We have already seen similar assaults on liberty in our nation's history. Abraham Lincoln, for example, fought against freedom of the press during his war against the South. He shut down newspapers that were critical of his illegal invasion and arrested editors who were sympathetic toward the Southern states and their right to secede.
Now it seems the Bush administration is prepared to pick up where Lincoln left off. And, as Schoenfeld's article demonstrates, there is no shortage of "conservatives" willing to go along with the plan.

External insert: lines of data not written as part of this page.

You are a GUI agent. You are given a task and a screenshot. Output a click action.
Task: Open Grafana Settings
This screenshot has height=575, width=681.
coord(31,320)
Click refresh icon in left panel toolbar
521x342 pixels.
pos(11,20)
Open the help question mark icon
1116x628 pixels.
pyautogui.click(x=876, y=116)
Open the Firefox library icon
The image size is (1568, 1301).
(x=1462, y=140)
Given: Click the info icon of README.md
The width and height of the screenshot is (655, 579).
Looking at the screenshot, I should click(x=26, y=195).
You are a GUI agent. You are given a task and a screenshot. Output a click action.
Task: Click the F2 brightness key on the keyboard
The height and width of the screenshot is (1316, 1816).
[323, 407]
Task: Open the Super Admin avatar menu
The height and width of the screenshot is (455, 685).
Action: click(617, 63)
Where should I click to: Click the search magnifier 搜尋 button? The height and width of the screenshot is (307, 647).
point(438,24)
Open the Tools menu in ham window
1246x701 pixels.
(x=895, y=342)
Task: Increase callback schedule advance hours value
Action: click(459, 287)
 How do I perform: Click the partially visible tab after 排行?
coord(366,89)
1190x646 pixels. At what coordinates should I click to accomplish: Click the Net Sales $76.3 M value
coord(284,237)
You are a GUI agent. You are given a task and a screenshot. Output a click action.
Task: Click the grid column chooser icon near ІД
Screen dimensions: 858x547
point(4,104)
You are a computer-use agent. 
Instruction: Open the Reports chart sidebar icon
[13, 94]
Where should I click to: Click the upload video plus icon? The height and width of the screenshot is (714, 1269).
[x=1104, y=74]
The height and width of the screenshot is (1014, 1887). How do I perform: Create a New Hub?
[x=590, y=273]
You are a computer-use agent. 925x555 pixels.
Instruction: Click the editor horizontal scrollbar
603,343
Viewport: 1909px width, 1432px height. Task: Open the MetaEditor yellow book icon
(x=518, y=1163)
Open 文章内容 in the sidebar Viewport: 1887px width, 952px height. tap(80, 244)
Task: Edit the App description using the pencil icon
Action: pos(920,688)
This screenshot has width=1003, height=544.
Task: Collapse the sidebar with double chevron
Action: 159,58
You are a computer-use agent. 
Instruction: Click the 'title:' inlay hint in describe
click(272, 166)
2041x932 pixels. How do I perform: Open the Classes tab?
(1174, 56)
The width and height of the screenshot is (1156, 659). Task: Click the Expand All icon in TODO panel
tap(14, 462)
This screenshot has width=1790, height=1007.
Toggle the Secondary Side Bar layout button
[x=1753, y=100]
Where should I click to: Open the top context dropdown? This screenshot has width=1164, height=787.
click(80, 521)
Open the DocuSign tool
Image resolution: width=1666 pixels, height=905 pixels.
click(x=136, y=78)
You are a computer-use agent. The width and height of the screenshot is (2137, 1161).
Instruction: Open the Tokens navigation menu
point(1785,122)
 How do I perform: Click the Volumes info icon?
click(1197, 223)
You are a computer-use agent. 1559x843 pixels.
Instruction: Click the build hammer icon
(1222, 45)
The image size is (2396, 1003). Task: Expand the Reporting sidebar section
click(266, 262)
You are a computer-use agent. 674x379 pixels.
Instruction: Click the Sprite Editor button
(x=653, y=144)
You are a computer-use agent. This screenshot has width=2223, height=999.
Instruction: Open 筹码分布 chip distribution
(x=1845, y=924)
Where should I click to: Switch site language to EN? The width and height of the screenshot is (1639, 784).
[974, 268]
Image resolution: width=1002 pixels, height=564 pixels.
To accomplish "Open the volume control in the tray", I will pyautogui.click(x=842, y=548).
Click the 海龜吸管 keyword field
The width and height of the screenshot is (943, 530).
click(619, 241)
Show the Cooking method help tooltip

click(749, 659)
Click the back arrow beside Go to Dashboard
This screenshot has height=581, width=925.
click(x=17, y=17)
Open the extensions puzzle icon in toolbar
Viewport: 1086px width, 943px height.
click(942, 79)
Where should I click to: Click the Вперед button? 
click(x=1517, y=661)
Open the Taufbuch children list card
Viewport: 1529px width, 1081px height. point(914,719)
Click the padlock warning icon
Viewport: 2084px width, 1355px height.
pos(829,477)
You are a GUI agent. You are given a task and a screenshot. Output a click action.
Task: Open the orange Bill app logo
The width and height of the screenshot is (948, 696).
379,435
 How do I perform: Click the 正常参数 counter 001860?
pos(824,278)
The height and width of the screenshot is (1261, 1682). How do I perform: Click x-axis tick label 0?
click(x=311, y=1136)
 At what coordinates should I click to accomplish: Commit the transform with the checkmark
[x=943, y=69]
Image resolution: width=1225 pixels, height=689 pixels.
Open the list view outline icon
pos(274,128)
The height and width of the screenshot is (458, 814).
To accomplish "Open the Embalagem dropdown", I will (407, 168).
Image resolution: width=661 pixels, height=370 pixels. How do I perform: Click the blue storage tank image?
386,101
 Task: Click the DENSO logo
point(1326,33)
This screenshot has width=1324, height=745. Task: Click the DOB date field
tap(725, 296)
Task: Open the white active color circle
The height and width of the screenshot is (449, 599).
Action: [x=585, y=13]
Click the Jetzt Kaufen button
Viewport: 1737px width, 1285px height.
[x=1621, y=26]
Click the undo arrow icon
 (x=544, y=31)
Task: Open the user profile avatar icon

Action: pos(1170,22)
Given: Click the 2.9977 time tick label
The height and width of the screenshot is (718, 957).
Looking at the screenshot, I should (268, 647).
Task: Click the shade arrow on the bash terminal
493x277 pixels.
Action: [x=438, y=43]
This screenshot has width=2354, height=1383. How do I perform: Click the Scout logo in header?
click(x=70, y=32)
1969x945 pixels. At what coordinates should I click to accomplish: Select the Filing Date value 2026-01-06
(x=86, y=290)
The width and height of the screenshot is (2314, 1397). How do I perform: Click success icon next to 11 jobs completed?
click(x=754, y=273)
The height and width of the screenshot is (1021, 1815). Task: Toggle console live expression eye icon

It isn't difficult to spot the usual suspects. Those who support the prosecution of journalists for reporting the truth are the same ones who supported every other encroachment on our civil liberties under the current administration. They stood proudly by President Bush when he signed the anti-free speech Incumbent Politician Protection Act (a.k.a. the Bipartisan Campaign Reform Act) into law. They cheered when the PATRIOT Act made every American citizen a potential terrorist suspect. They praised the REAL ID Act and its creation of a de facto national ID card.
As a reminder of the kind of nation we once had, here's what Thomas Jefferson said about freedom of the press: "The basis of our government being the opinion of the people, the very first object should be to keep that right; and were it left to me to decide whether we should have a government without newspapers or newspapers without a government, I should not hesitate a moment to prefer the latter." How soon we forget.